1. [Publications](/publications)
2. Beyond Behavior Cloning in Autonomous Driving: a Survey of Closed-Loop Training Techniques
 
 # Beyond Behavior Cloning in Autonomous Driving: a Survey of Closed-Loop Training Techniques

  ![](/sites/default/files/styles/wide/public/publications/cl_training_v3.png?itok=6yozI_In)

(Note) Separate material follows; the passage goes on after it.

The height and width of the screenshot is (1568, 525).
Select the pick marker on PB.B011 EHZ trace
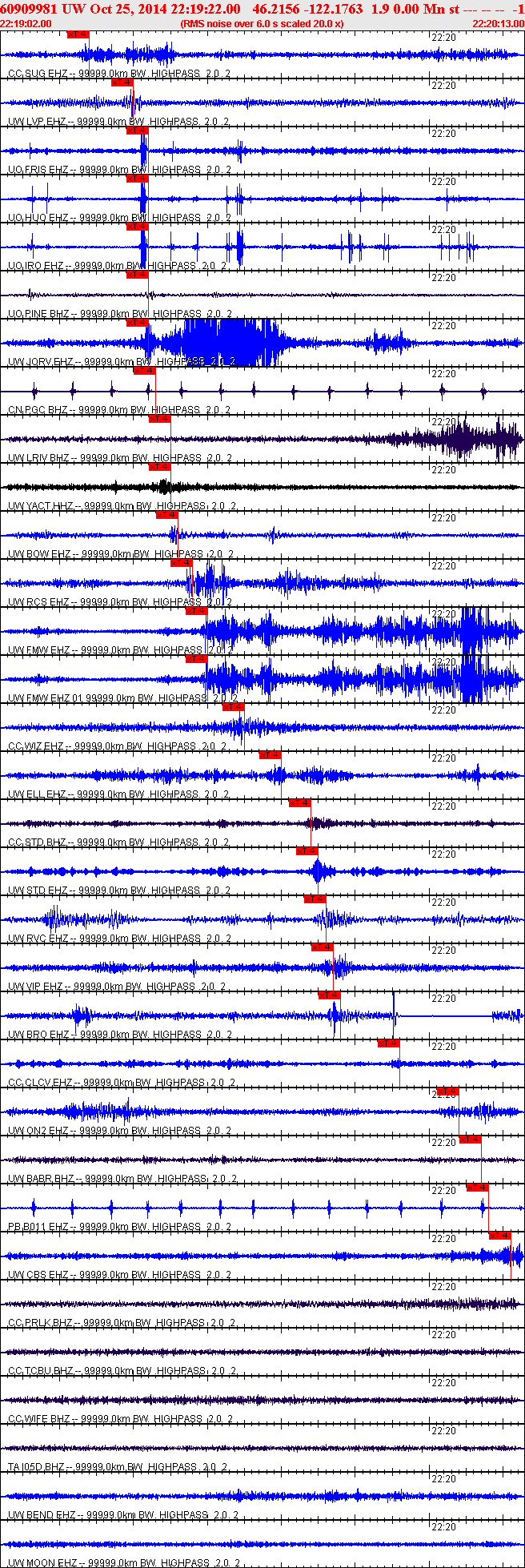pos(478,1188)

 Behavior cloning, the dominant approach for training autonomous vehicle (AV) policies, suffers from a fundamental gap: policies trained open-loop on temporally independent samples must operate in closed-loop where actions influence future observations. This mismatch can cause covariate shift, compounding errors, and poor interactive behavior, among other issues. Closed-loop training mitigates the problem by exposing policies to the consequences of their actions during training. However, the recent shift to end-to-end ("sensor to action'') systems has made closed-loop training significantly more complex, requiring costly high-dimensional rendering and managing sim-to-real gaps. This survey presents a comprehensive taxonomy of closed-loop training techniques for end-to-end driving, organized along three axes: action generation (policy rollouts vs. perturbed demonstrations); environment response generation (real-world data collection, AV simulation, generative video and latent world models); and training objectives (closed-loop imitation, reinforcement learning, and their combinations). We analyze key trade-offs along each axis: on-policy vs. on-expert action generation, environment fidelity vs. cost, and expert vs. reward-based training objectives; as well as coupling factors, such as rollout deviation from the policy, expert, and real world logs; and data type, throughput, and latency requirements. The analysis reveals gaps between current research and industry practice, and points to promising directions for future work.



 ## Authors



[Peter Karkus](/person/peter-karkus)

[Maximilian Igl](/person/maximilian-igl)

[Yuxiao Chen](/person/yuxiao-chen)

Kashyap Chitta (NVIDIA)

Jef Packer (NVIDIA)

[Bertrand Douillard](/person/bertrand-douillard)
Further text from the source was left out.